Bitcoin slipped below the 71000 level on Wednesday as financial markets reacted to signals from the US Federal Reserve that inflation risks may remain elevated longer than expected. The decline came alongside broader weakness in equities, with major indices closing at session lows after investors reassessed expectations for interest rate cuts in 2026. Market sentiment turned cautious following remarks from Federal Reserve Chair Jerome Powell, who highlighted rising energy prices as a key factor shaping the inflation outlook.
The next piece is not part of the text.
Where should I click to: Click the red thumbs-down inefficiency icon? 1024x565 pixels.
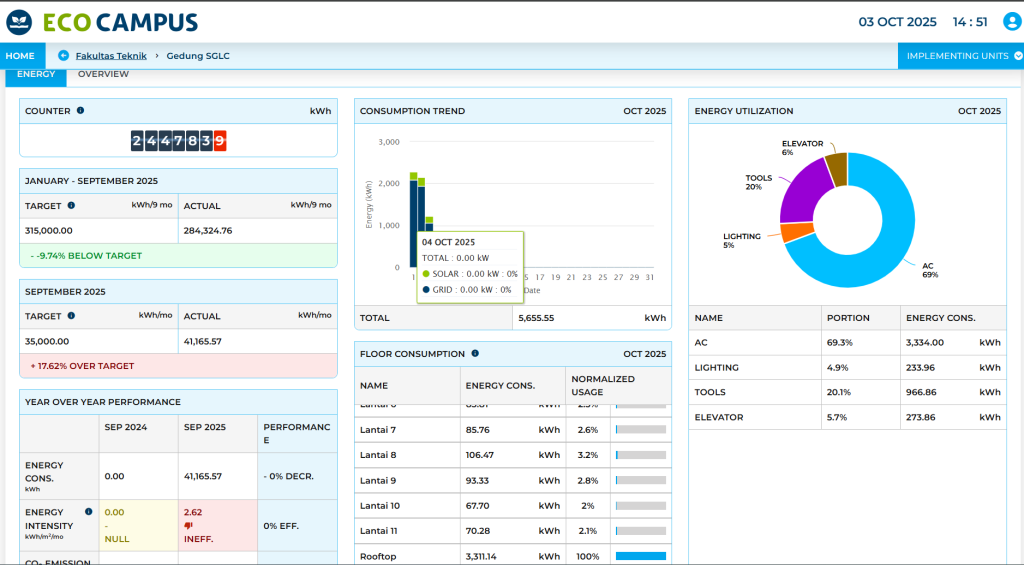coord(188,525)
The shift in tone added pressure to risk assets, including cryptocurrencies, which remain sensitive to macroeconomic signals and monetary policy expectations.

During the post meeting press conference, Powell acknowledged that higher oil prices are already influencing the central bank’s projections, with policymakers raising their inflation forecast for 2026 to 2.7 percent from a previous estimate of 2.4 percent. While the Fed decided to keep interest rates unchanged, the updated outlook signaled that price pressures may not ease as quickly as markets had anticipated. Powell noted that energy costs have begun feeding into broader economic data, though he emphasized uncertainty around how long these effects could persist. This cautious stance contributed to a reassessment of the timing and scale of potential rate cuts.

The reaction across financial markets was immediate and broad based. Bitcoin dropped to around 70900 during the session, while the Nasdaq index declined by approximately 1.5 percent, closing near its lowest level of the day. The move reflected a wider pullback in risk appetite as investors adjusted positions in response to the evolving macroeconomic landscape. Cryptocurrencies, often viewed as high risk assets, tend to face selling pressure when expectations shift toward tighter financial conditions. The latest developments reinforced the close relationship between digital asset pricing and traditional economic indicators such as inflation and interest rates.

Powell also addressed concerns that the current environment could resemble the stagflation era of the 1970s, pushing back against such comparisons. He stated that while inflation remains above target, it is only moderately elevated and does not yet indicate a more severe economic imbalance. He pointed to labor market stability as a key difference, noting that unemployment remains near long term norms. According to Powell, the current situation does not meet the threshold for stagflation, although he acknowledged that policymakers must continue to monitor both growth and inflation dynamics closely as new data emerges.

The broader backdrop to the Fed’s updated outlook includes rising geopolitical tensions and their impact on global energy markets. The ongoing conflict involving Iran has contributed to increased oil prices, which in turn are feeding into inflation expectations worldwide. These developments have complicated the policy environment for central banks, which must balance the need to control inflation with the risk of slowing economic growth. For digital assets like Bitcoin, the combination of higher inflation expectations and reduced confidence in near term rate cuts creates a challenging environment, as liquidity conditions remain a key driver of market performance.